Still relevant today
In 2008, more than 2,800 contributors participated in an Envisioned Future project, which re-examined Ohio Farm Bureau’s core purpose: “Working together for Ohio farmers.”
“It is a reason for our existence and a reflection of the importance people attach to their work for the organization,” the report stated. “The core purpose should never change but be the inspiration for necessary change within the organization.”
Consider Lincoln, who never wavered from his core belief that “people have within their own hands the tools and the power to fashion their own social and economic destinies, if they will only organize themselves to use them.” At the same time, he famously advocated the employment of a “vice president in charge of revolution” whose purpose was to challenge the organization’s status quo.

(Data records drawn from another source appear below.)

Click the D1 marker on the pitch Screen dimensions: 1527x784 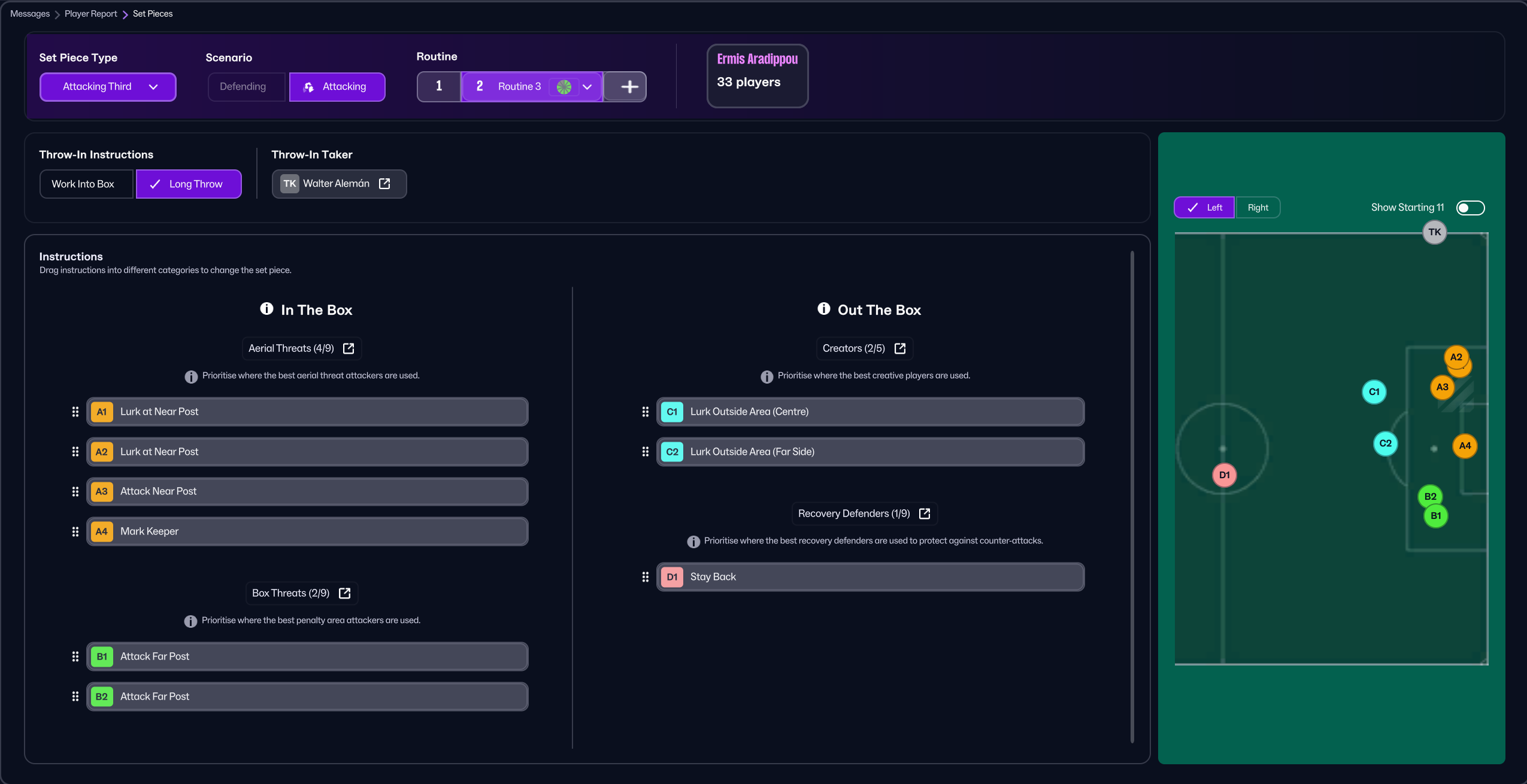tap(1224, 475)
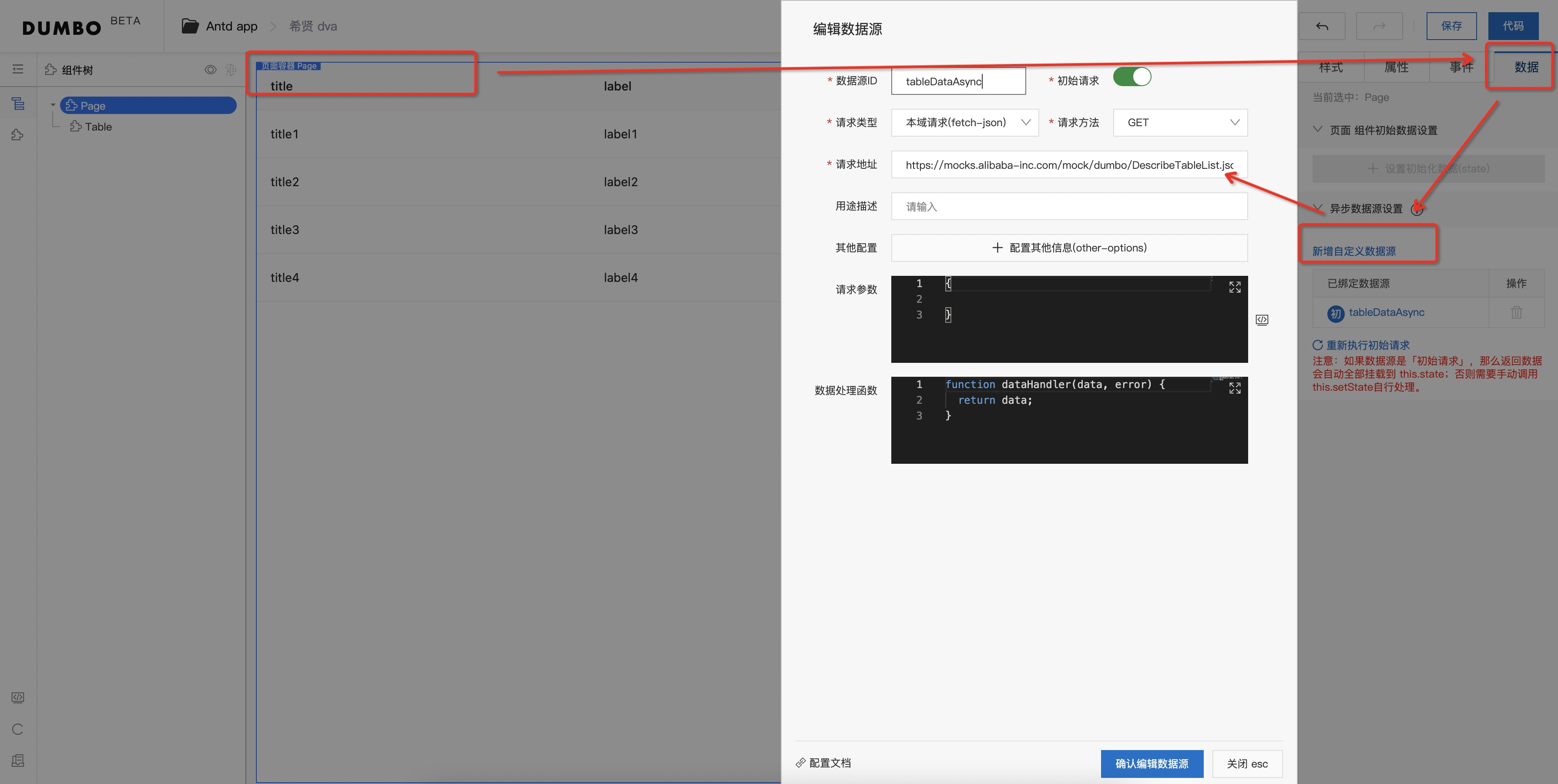Toggle the eye visibility icon in component tree header
Viewport: 1558px width, 784px height.
[210, 70]
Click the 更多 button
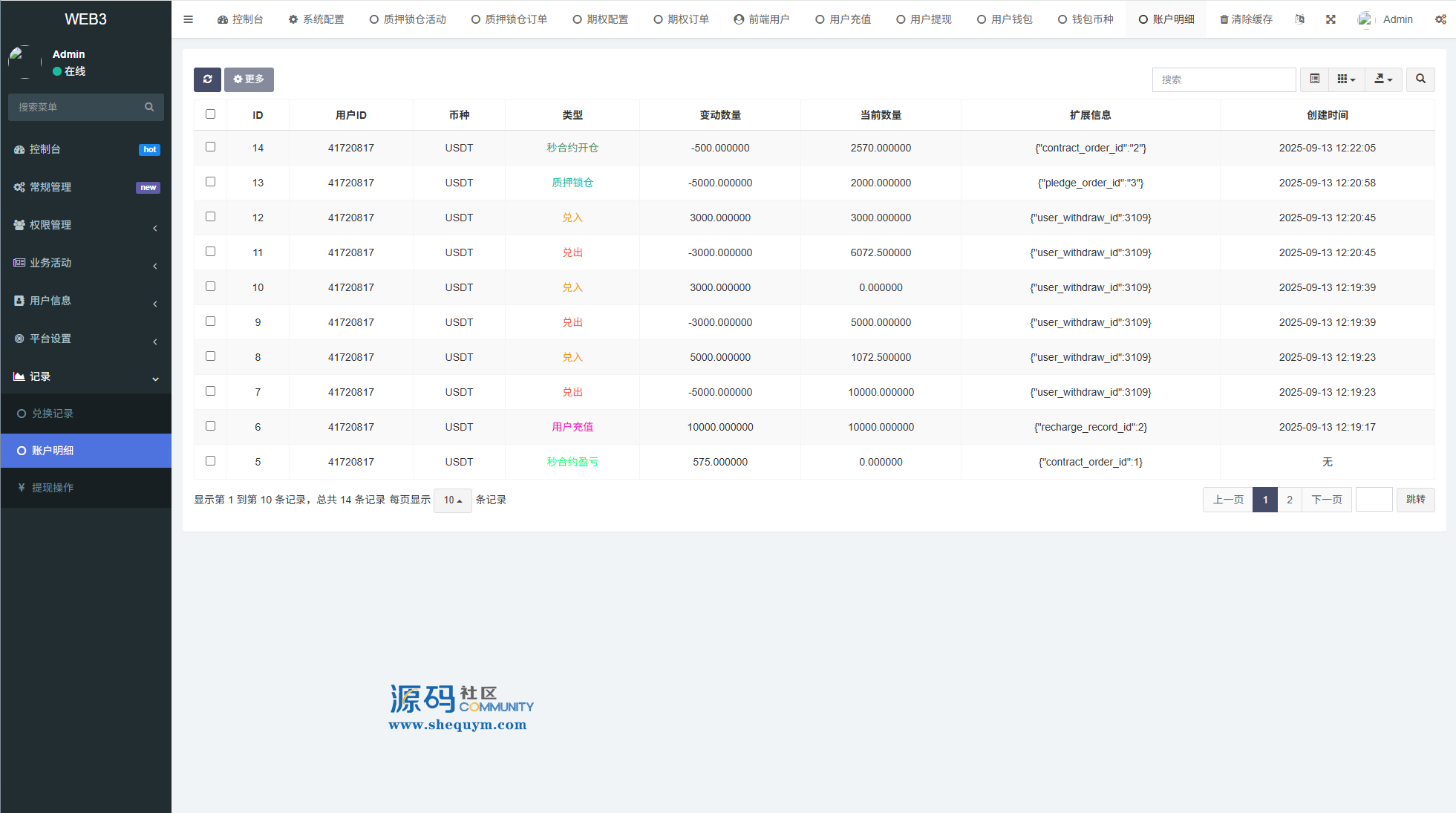This screenshot has height=813, width=1456. pos(249,79)
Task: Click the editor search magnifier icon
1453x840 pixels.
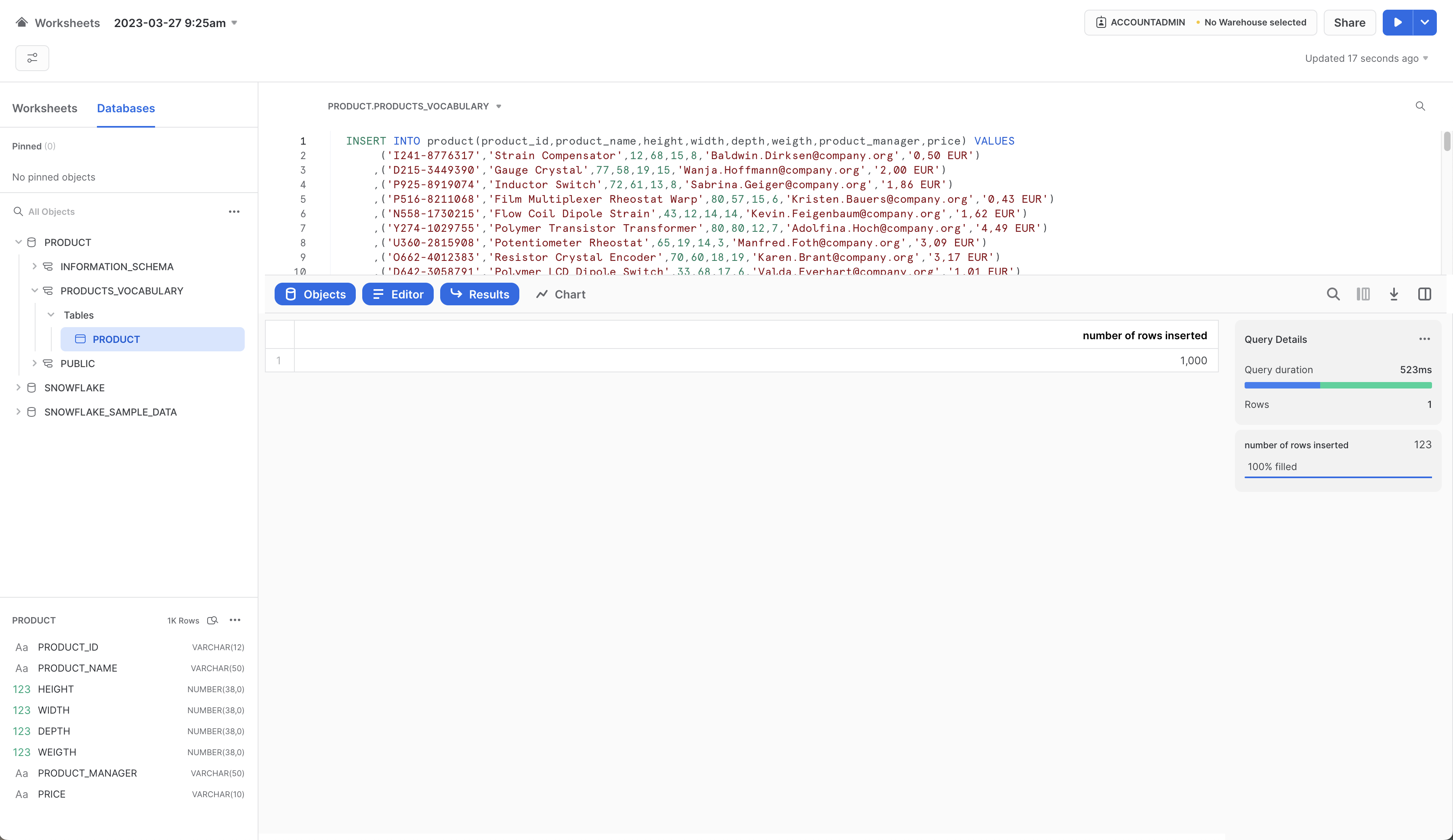Action: 1420,106
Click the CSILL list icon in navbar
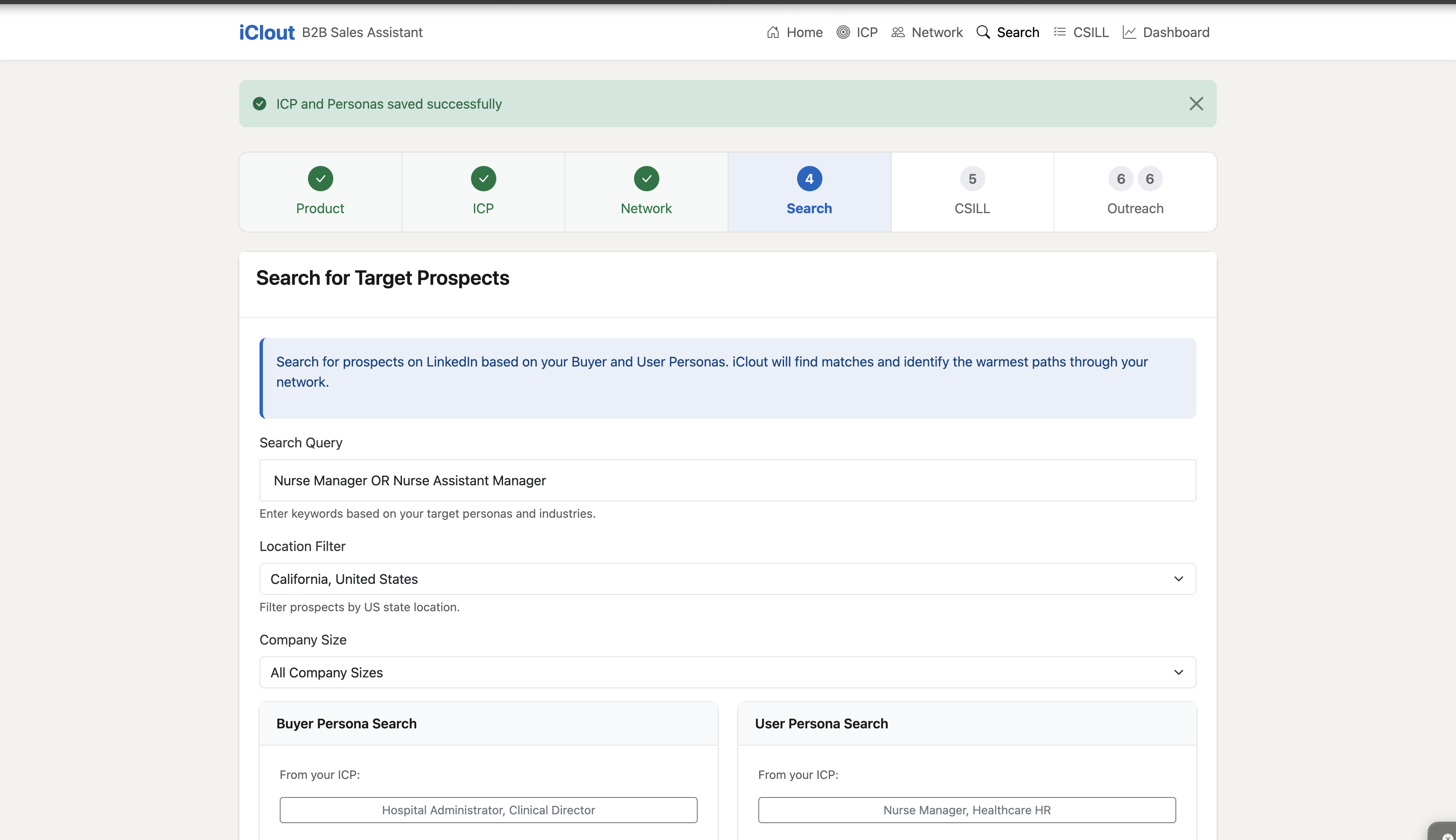The image size is (1456, 840). click(x=1059, y=32)
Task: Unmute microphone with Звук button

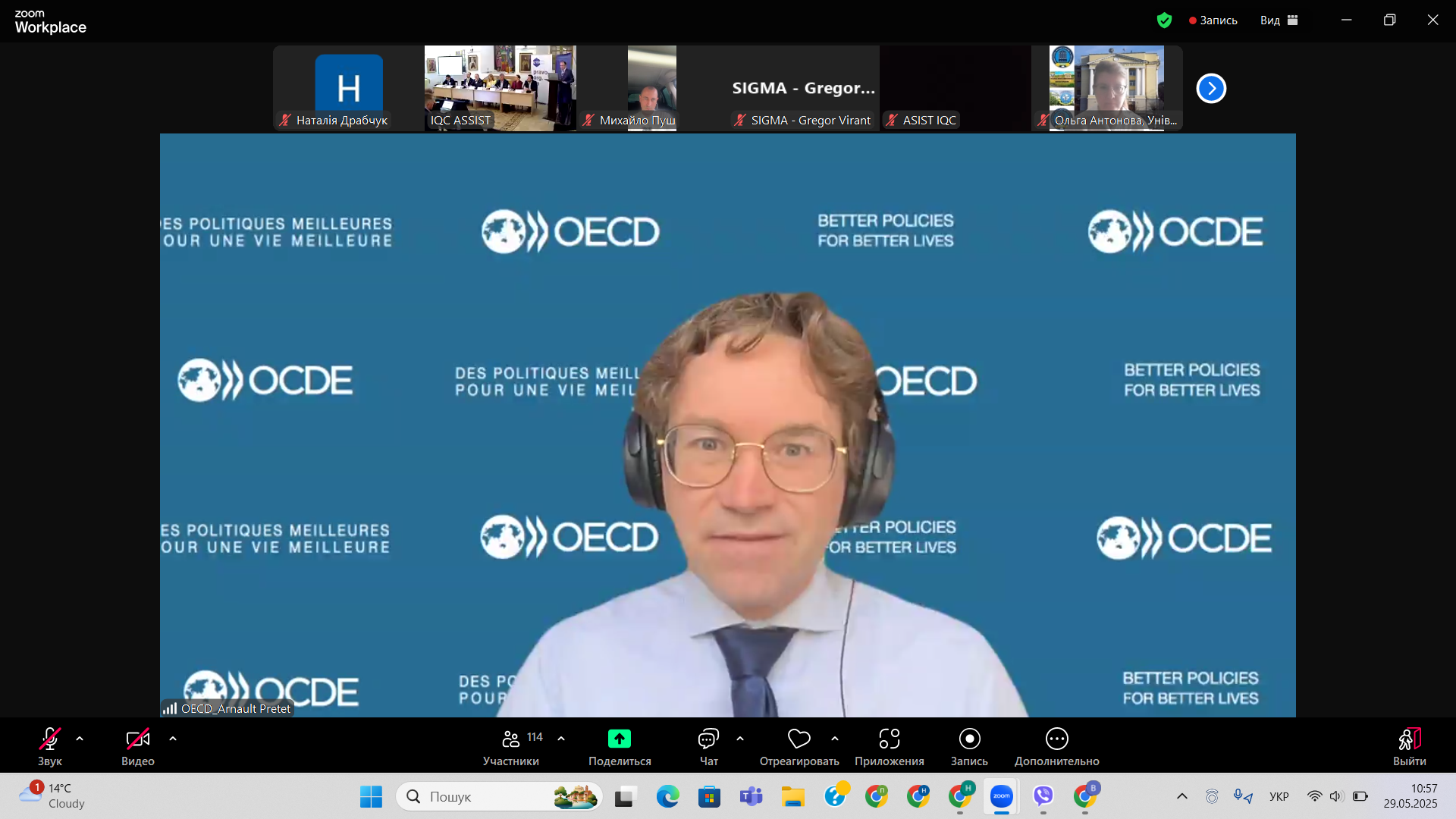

According to OFBF’s Envisioned Future report, “Great organizations recognize the difference between what should never change and what should be open for change.”
Perhaps nobody understands this principle better than farmers. Despite monumental changes in the way agriculture operates, farmers remain driven by core beliefs in why they do what they do.
As Ohio farmers have stated:
“It’s in your blood. I don’t get up in the morning and wish I was a doctor or a lawyer or drove a truck.”
“I love the beauty of nature and the wonder of being in its element.”
“It’s an opportunity to continue a legacy on this land.”
“It is the love of what we do every day; it sure isn’t the money.”
“Not only is it the only life (it is not just a job) that we have known, but it is ingrained in our souls. It is who we are, period.”
“Farming is a fundamental good. I am proud to be a part of this noble profession. Because I, and my fellow farmers, do our jobs well, society has the first building block of peace and prosperity”
“We love what we do. We have a lot of respect for God’s creation, be it animal or land.”
“The peacefulness of it, away from the city hubbub, it’s hard work but we enjoy working.”
“We enjoy good food and we think that all of our neighbors and our friends and the general public deserve to have good food also.
Built on purpose
”Likewise, major societal changes require Ohio Farm Bureau to put above all else its belief that, as Sturgis wrote, “through voluntary cooperation and through voluntary exercise of self-discipline, Farm Bureau has built a power both spiritual and realistic.”
After all, Ohio Farm Bureau was not built on programs; it was built on a purpose. And today, the components of the organization are valuable to the extent that they accomplish that purpose.
This runs much deeper than the issue of the day; it is about a fundamental ideal – that the individual farmer has a role and obligation to better the community, and, in doing so, the community returns the favor.
“Farm Bureau is the opportunity and the challenge to be a part of the greatest cooperating membership group of agriculture,” Sturgis wrote. “It is the opportunity to learn, to enjoy, and to profit. It is the opportunity to work and to give. It is also a real opportunity to share in shaping a future, rich beyond the imagination of man.”
That was a belief that the organization’s founding farmers held close. Frustrated by the inability of divided groups to solve problems, early Ohio Farm Bureau President Perry Green once told fellow leaders, “We keep on trying to satisfy ourselves by fighting against each other. Haven’t we kept that sort of thing up long enough? Our common interest will be found by cooperatively working together.”